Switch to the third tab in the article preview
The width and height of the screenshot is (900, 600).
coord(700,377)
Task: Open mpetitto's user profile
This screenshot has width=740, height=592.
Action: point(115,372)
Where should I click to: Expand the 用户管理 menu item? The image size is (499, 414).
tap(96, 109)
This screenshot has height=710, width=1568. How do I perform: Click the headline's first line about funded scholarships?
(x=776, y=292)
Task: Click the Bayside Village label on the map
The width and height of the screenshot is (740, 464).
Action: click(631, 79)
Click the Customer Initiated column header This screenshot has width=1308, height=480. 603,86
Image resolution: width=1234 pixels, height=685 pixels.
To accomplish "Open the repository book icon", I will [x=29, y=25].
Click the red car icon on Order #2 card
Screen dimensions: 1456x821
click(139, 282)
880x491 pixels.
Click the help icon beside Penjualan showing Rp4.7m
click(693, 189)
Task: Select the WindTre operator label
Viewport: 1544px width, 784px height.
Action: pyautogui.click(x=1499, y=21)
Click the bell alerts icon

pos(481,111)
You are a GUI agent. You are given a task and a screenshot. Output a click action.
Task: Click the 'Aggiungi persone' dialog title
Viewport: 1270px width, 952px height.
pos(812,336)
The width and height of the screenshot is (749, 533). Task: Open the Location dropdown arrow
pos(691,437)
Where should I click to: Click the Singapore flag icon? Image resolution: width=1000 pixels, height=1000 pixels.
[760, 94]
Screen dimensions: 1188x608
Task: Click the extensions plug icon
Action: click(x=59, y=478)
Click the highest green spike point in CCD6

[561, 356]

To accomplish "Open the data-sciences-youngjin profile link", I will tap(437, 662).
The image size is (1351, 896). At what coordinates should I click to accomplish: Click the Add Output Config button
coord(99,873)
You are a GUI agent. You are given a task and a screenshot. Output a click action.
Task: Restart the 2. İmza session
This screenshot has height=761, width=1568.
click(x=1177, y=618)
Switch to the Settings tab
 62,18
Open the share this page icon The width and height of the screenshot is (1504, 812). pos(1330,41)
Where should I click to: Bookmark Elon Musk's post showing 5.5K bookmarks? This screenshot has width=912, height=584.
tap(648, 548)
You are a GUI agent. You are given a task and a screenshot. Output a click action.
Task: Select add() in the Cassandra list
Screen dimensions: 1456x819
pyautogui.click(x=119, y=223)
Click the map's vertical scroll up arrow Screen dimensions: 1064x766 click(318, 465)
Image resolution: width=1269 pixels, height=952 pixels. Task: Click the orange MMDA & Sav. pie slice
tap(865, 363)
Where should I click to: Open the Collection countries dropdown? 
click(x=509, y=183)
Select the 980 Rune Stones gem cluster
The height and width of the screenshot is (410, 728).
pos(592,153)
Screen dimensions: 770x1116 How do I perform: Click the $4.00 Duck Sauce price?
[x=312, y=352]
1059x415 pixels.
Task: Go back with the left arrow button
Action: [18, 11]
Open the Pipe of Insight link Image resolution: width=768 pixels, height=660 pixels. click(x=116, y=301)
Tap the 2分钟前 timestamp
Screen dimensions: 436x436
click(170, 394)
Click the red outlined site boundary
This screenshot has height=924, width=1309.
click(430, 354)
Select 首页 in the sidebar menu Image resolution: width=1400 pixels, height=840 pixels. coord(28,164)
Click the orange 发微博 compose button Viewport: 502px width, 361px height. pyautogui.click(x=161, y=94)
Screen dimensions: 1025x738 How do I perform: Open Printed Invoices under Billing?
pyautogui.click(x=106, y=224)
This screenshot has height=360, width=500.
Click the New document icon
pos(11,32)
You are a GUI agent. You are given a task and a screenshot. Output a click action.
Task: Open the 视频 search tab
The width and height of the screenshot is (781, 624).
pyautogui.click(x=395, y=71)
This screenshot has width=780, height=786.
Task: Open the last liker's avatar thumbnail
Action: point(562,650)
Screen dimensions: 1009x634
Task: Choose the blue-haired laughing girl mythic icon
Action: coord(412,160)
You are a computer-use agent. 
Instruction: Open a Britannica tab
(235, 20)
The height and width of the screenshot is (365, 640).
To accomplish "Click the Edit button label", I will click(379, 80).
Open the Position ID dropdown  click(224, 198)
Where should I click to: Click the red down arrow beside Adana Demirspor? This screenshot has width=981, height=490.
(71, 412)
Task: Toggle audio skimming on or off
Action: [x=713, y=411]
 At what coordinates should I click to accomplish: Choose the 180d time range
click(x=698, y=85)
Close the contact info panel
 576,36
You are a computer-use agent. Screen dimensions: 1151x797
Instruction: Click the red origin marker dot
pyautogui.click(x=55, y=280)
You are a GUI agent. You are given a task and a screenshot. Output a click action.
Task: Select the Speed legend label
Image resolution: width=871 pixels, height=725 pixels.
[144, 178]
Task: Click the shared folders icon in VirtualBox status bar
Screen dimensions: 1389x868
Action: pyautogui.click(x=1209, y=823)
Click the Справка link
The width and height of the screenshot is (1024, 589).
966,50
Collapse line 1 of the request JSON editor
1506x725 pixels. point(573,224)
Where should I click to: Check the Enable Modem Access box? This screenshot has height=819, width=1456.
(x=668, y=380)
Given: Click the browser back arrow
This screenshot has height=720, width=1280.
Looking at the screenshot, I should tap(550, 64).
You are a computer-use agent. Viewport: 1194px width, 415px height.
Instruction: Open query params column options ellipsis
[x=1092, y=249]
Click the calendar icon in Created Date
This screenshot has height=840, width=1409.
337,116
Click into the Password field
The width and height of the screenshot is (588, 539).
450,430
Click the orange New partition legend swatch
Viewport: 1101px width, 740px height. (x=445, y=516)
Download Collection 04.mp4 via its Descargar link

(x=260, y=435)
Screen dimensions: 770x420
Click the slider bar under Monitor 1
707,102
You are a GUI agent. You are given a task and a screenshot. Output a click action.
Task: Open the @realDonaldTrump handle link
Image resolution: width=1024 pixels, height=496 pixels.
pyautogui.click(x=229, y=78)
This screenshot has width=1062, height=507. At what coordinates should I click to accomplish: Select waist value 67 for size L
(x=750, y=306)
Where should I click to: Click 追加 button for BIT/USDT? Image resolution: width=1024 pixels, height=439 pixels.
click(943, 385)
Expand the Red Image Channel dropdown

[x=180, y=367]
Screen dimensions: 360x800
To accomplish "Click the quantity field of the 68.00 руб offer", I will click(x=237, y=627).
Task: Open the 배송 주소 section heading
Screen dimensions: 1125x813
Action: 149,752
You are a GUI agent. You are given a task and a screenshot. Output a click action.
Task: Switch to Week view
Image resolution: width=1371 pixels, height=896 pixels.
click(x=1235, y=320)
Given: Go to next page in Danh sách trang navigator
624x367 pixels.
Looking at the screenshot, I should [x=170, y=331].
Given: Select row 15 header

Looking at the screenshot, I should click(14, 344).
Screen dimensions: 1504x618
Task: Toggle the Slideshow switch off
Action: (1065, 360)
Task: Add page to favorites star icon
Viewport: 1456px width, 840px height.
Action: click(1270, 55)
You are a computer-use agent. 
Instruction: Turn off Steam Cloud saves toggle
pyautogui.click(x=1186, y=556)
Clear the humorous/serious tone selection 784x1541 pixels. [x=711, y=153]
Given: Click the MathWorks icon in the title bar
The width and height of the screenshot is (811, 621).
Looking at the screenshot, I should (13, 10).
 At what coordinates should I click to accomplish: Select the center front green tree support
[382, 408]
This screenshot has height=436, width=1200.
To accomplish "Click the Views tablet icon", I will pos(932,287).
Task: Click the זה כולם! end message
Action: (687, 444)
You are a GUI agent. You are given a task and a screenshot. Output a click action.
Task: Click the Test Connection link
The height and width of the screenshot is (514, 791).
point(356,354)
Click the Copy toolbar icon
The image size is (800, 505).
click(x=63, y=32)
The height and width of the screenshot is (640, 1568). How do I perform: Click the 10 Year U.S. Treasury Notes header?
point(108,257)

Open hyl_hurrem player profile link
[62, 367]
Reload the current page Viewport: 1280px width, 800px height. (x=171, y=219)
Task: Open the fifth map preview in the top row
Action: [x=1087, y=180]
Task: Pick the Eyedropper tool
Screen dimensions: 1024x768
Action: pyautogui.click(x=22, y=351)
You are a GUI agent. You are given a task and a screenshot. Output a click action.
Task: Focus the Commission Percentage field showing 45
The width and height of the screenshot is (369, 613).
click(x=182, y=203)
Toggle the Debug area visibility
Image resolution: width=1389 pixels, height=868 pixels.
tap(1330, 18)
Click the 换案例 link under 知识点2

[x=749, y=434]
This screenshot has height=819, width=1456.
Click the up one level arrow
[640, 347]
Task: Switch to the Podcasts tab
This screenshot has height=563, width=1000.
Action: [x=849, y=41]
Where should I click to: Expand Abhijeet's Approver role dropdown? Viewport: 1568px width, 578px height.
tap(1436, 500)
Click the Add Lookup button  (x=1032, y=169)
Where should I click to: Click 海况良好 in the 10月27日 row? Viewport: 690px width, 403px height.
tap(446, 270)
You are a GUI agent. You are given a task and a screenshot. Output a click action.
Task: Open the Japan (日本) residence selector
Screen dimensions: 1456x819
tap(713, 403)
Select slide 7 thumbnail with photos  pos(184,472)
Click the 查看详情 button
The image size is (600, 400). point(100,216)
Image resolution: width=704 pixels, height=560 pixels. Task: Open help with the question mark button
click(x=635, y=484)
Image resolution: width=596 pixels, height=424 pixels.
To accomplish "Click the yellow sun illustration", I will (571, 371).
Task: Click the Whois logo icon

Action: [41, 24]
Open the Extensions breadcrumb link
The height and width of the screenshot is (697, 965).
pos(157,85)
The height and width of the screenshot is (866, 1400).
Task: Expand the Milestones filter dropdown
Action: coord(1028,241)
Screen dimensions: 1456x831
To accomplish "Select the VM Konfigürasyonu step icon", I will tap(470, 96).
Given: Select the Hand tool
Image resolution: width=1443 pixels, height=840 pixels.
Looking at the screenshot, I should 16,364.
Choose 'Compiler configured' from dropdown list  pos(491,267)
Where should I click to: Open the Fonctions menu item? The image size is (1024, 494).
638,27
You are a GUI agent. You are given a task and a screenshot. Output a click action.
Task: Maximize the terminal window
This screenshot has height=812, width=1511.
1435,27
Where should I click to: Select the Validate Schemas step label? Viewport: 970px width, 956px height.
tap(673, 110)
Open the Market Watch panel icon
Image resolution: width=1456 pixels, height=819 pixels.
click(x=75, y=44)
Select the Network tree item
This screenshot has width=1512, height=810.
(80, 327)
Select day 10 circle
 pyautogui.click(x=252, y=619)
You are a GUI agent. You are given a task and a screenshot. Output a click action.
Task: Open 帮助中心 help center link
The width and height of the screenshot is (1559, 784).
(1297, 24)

______________________________

_Your goal_
Duplicate the material from the line with "Open the Pipe" to the line with "Open the Position", including both of those lines, and give only that span.

_Answer to the problem_
Open the Pipe of Insight link Image resolution: width=768 pixels, height=660 pixels. click(x=116, y=301)
Tap the 2分钟前 timestamp
Screen dimensions: 436x436
click(170, 394)
Click the red outlined site boundary
This screenshot has height=924, width=1309.
click(430, 354)
Select 首页 in the sidebar menu Image resolution: width=1400 pixels, height=840 pixels. coord(28,164)
Click the orange 发微博 compose button Viewport: 502px width, 361px height. pyautogui.click(x=161, y=94)
Screen dimensions: 1025x738 How do I perform: Open Printed Invoices under Billing?
pyautogui.click(x=106, y=224)
This screenshot has height=360, width=500.
Click the New document icon
pos(11,32)
You are a GUI agent. You are given a task and a screenshot. Output a click action.
Task: Open the 视频 search tab
The width and height of the screenshot is (781, 624).
pyautogui.click(x=395, y=71)
This screenshot has width=780, height=786.
Task: Open the last liker's avatar thumbnail
Action: point(562,650)
Screen dimensions: 1009x634
Task: Choose the blue-haired laughing girl mythic icon
Action: coord(412,160)
You are a computer-use agent. 
Instruction: Open a Britannica tab
(235, 20)
The height and width of the screenshot is (365, 640).
To accomplish "Click the Edit button label", I will click(379, 80).
Open the Position ID dropdown  click(224, 198)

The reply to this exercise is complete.